● **COMPITI DA SVOLGERE**
- a) Secondo il brano fornito, quale quota del Pil rappresentavano gli investimenti totali in Italia nel 2019?
- b) Trascrivi sotto forma di tabella Markdown, con le colonne «Numero» e «Riga dell'elenco», tutto ciò che nell'elenco va dalla riga che contiene "Task: Click the zero beneath the soccer ball" fino alla riga che contiene "Looking at the screenshot, I should click(162, 496).", entrambe incluse, tralasciando le righe vuote.

● **BRANO FORNITO**
Nel
momento in cui ci si trova di fronte all’emergenza sanitaria e ad una
crisi economico – finanziaria che minaccia sviluppi imprevedibili di
impoverimento generale il governo aumenta le spese militari in un quadro
di inversione tra la debolezza della politica estera e la messa in
mostra di potenza bellica. Un insieme che ci riporta a tempi lontani,
quelli di un imperialismo fuori dal tempo.
Il quadro complessivo dell’economia italiana è ben disegnato dal rapporto ISTAT uscito in questi giorni:
L’attuale
scenario di previsione si basa su una serie di ipotesi che riguardano
il profilo infrannuale del commercio internazionale, dei consumi e degli
investimenti soprattutto con riferimento alla ripresa che è attesa
realizzarsi a partire dalla seconda metà dell’anno.
In
questo approfondimento, utilizzando il modello macroeconometrico
dell’Istat, MeMo-It, si offre una possibile quantificazione di uno
scenario alternativo legato a una riduzione del commercio
internazionale. Si propongono anche due ulteriori simulazioni: la prima
presenta una stima degli effetti di un incremento della spesa pubblica
in investimenti in ricerca e sviluppo (R&D) mentre la secondo valuta
l’impatto di un possibile miglioramento della disuguaglianza
sull’andamento dei consumi delle famiglie.
-
Per quanto riguarda l’evoluzione del commercio mondiale si è quantificata l’ipotesi di un rallentamento più pronunciato del commercio mondiale nel 2021 derivante dalle difficoltà connesse alla ripresa dei tradizionali processi produttivi connotati dalla presenza delle imprese italiane all’interno delle catene del valore.
L’ipotesi
è stata valutata in termini di scostamento rispetto allo scenario di
previsione presentato nel Prospetto 1. Un rallentamento del commercio
mondiale, pari a 5 punti percentuali rispetto allo scenario base
determinerebbe una flessione sia delle esportazioni (-5,3 punti
percentuali) sia, in misura minore, delle importazioni (-1,9 punti
percentuali), provocando un rallentamento della crescita del Pil pari a
1,1 punti percentuali.
Nel
2019 in Italia la quota degli investimenti totali sul Pil era pari al
18,1%, decisamente inferiore alla media dei paesi dell’area euro (21,9%)
e a quella dei principali paesi europei. Tale valore, seppure in
recupero negli ultimi anni (era 16,9% nel 2015), rimane decisamente
inferiore ai livelli del 2008 (21,3%).
Negli
stessi anni la quota degli investimenti mostrava decisi segnali di
recupero ai valori pre-crisi per l’area euro (era 22,8% nel 2008), la
Francia (23,6% lo stesso valore del 2019) e la Germania (20,3% nel 2008 e
21,7% nel 2019). La Spagna, caratterizzata dal crollo degli
investimenti in costruzione durante la crisi finanziaria del 2009
costituisce l’unica eccezione (27,8% nel 2008 e 20,0% nel 2019).
La
contenuta ripresa della spesa in investimenti italiani degli ultimi
anni è stata caratterizzata anche da una ricomposizione a favore di
quelli in macchinari e attrezzature, una evoluzione difforme rispetto ai
principali paesi europei.

● **ELENCO DEL COMPITO**

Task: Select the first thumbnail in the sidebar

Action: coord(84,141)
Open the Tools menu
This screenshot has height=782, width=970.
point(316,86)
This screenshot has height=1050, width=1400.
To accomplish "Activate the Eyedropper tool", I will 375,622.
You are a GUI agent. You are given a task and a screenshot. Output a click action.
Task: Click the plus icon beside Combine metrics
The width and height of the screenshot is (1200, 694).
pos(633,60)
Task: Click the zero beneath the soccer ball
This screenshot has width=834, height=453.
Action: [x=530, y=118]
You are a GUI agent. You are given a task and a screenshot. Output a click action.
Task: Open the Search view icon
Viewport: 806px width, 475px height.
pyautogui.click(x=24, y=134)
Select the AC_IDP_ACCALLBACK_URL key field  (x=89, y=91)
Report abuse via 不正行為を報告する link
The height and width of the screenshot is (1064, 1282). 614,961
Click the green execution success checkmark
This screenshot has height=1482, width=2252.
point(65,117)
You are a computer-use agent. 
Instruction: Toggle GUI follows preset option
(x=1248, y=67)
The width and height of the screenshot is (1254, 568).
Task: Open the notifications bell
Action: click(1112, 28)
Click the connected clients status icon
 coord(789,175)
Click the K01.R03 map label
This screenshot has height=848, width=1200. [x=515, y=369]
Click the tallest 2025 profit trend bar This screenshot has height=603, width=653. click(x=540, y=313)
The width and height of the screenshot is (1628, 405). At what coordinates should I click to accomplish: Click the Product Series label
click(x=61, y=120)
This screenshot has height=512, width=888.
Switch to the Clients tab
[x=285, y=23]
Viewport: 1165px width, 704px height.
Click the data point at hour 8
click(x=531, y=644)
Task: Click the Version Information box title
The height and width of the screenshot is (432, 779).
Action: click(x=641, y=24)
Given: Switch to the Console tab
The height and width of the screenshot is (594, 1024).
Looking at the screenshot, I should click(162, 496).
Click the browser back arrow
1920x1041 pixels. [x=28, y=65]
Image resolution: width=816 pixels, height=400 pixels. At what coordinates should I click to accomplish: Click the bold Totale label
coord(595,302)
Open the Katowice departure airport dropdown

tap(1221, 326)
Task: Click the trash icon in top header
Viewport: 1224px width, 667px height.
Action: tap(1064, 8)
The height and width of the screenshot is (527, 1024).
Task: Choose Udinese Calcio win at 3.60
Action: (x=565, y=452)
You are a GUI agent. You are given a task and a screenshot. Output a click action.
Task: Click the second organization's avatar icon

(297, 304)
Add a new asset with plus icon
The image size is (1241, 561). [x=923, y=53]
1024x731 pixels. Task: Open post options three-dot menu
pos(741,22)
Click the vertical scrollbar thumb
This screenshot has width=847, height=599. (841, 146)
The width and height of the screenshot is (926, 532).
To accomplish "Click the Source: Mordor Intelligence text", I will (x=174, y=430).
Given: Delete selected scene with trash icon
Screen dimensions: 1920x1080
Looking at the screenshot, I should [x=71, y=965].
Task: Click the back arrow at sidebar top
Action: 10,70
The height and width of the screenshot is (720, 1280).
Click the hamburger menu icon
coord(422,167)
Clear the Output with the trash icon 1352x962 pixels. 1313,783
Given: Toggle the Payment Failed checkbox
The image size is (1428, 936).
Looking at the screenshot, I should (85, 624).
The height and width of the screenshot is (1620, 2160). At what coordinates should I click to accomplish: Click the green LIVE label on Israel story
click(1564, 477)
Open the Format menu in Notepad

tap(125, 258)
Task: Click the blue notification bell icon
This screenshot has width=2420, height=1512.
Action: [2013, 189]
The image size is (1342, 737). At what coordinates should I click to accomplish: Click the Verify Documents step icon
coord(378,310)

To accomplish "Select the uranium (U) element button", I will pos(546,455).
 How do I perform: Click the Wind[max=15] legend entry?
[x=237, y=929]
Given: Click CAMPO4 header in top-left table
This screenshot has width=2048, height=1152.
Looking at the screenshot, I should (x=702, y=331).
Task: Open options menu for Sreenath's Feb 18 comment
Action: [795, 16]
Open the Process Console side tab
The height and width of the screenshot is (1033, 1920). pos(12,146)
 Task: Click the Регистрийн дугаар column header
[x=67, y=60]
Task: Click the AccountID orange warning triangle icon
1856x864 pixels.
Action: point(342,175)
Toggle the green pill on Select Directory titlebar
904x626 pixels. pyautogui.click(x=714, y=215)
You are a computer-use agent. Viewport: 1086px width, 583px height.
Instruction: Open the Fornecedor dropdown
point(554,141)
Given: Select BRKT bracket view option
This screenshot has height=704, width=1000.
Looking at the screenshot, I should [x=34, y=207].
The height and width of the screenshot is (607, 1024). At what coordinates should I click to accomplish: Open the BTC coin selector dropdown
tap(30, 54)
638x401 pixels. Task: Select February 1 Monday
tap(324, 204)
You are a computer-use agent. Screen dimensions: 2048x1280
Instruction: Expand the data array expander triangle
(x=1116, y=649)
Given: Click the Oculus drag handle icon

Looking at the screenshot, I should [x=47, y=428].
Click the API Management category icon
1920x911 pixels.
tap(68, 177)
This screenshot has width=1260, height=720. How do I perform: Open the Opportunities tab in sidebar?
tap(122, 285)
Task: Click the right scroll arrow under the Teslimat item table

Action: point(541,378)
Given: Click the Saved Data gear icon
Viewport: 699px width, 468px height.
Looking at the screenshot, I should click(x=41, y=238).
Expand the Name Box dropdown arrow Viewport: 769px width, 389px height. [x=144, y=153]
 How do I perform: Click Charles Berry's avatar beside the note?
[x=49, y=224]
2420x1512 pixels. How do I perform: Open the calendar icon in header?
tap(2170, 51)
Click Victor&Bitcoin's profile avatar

● **SOLUZIONI PER COMPITO**
- a) Nel 2019 gli investimenti totali in Italia erano pari al 18,1% del Pil.

- b)
| Numero | Riga dell'elenco |
|---|---|
| 1 | Task: Click the zero beneath the soccer ball |
| 2 | This screenshot has width=834, height=453. |
| 3 | Action: [x=530, y=118] |
| 4 | You are a GUI agent. You are given a task and a screenshot. Output a click action. |
| 5 | Task: Open the Search view icon |
| 6 | Viewport: 806px width, 475px height. |
| 7 | pyautogui.click(x=24, y=134) |
| 8 | Select the AC_IDP_ACCALLBACK_URL key field  (x=89, y=91) |
| 9 | Report abuse via 不正行為を報告する link |
| 10 | The height and width of the screenshot is (1064, 1282). 614,961 |
| 11 | Click the green execution success checkmark |
| 12 | This screenshot has height=1482, width=2252. |
| 13 | point(65,117) |
| 14 | You are a computer-use agent.  |
| 15 | Instruction: Toggle GUI follows preset option |
| 16 | (x=1248, y=67) |
| 17 | The width and height of the screenshot is (1254, 568). |
| 18 | Task: Open the notifications bell |
| 19 | Action: click(1112, 28) |
| 20 | Click the connected clients status icon |
| 21 |  coord(789,175) |
| 22 | Click the K01.R03 map label |
| 23 | This screenshot has height=848, width=1200. [x=515, y=369] |
| 24 | Click the tallest 2025 profit trend bar This screenshot has height=603, width=653. click(x=540, y=313) |
| 25 | The width and height of the screenshot is (1628, 405). At what coordinates should I click to accomplish: Click the Product Series label |
| 26 | click(x=61, y=120) |
| 27 | This screenshot has height=512, width=888. |
| 28 | Switch to the Clients tab |
| 29 | [x=285, y=23] |
| 30 | Viewport: 1165px width, 704px height. |
| 31 | Click the data point at hour 8 |
| 32 | click(x=531, y=644) |
| 33 | Task: Click the Version Information box title |
| 34 | The height and width of the screenshot is (432, 779). |
| 35 | Action: click(x=641, y=24) |
| 36 | Given: Switch to the Console tab |
| 37 | The height and width of the screenshot is (594, 1024). |
| 38 | Looking at the screenshot, I should click(162, 496). |